A ver, que me he ido totalmente del tema. Te estaba contando que en mi familia siempre hemos comido bastante de todo, osea mi madre nos preparaba legumbres, pescado, vegetales... Todo muy sano. Pero había un armario que estaba repleto de comida basura: conguitos de chocolate, patatas, chuches, donuts, barritas de cereales, nocilla, huevos kinder... Cuando abrías esa puerta, os juro que sonaba la misma música que debe retumbar en los oídos de los muertos cuando van a entrar al paraíso. Ahora que lo pienso, creo que por eso siempre venían amigos a casa.
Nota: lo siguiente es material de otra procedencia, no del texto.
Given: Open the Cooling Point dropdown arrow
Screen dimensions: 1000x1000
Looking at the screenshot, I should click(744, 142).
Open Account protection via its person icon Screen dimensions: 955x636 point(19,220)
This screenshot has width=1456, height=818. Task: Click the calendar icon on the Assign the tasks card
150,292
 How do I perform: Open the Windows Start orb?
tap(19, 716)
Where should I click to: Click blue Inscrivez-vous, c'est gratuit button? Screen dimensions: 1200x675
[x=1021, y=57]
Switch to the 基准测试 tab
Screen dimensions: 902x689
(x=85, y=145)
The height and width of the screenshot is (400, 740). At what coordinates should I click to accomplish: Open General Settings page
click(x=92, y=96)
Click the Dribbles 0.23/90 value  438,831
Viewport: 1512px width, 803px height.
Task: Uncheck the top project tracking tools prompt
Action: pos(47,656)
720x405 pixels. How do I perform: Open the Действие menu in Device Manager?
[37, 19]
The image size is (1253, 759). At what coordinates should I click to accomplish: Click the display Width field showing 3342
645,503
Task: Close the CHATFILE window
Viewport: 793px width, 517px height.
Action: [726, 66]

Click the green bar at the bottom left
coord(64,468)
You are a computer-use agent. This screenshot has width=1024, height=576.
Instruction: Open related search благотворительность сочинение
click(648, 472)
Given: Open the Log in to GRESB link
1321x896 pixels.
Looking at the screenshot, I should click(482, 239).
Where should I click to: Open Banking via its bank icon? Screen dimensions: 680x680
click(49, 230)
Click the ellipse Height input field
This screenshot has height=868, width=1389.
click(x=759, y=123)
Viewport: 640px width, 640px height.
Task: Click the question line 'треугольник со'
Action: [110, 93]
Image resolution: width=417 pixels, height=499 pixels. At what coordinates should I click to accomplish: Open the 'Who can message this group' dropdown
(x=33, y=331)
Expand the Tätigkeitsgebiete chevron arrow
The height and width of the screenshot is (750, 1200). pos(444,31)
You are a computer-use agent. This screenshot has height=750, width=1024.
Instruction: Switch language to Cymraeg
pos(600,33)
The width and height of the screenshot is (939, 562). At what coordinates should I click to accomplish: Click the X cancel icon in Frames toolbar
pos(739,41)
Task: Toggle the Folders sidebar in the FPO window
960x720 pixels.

No era porque fuéramos populares, si no porque en la cocina tenían bufé libre de calorías. Malditos interesados. Luego dicen que los niños son ángeles. Perdona, los niños sólo piensan en comer bocatas de nocilla o palmeras de chocolate. Luego ya con la tripa llena, te sonríen y parecen buenos. Pero nada más lejos de la realidad.
De ahí que mi madre nos premiara si nos comíamos todo el plato sano, con una bolsa de conquitos o un huevo kinder. Recuerdo aquellas tardes después del cole, recién comidos, que nos sentábamos a ver “Friends” con una bolsa de conguitos para cada uno, como uno de los momentos más dichosos de mi vida.
Maldita nostalgia. Es como un viejo amor que aparece de repente, te sonríe y comienza a susurrarte lo que justamente estás deseando escuchar. Y cuando ya te ha encandilado de nuevo, pese a oponer resistencia, te tira en medio de la carretera con el motor encendido y te dice sin un sólo remordimiento: “hasta la próxima, guapa”.
Qué hija de la gran puta. No me ha tirado ni una bolsa de conguitos para llenar el vacío existencial que acaba de dejarme.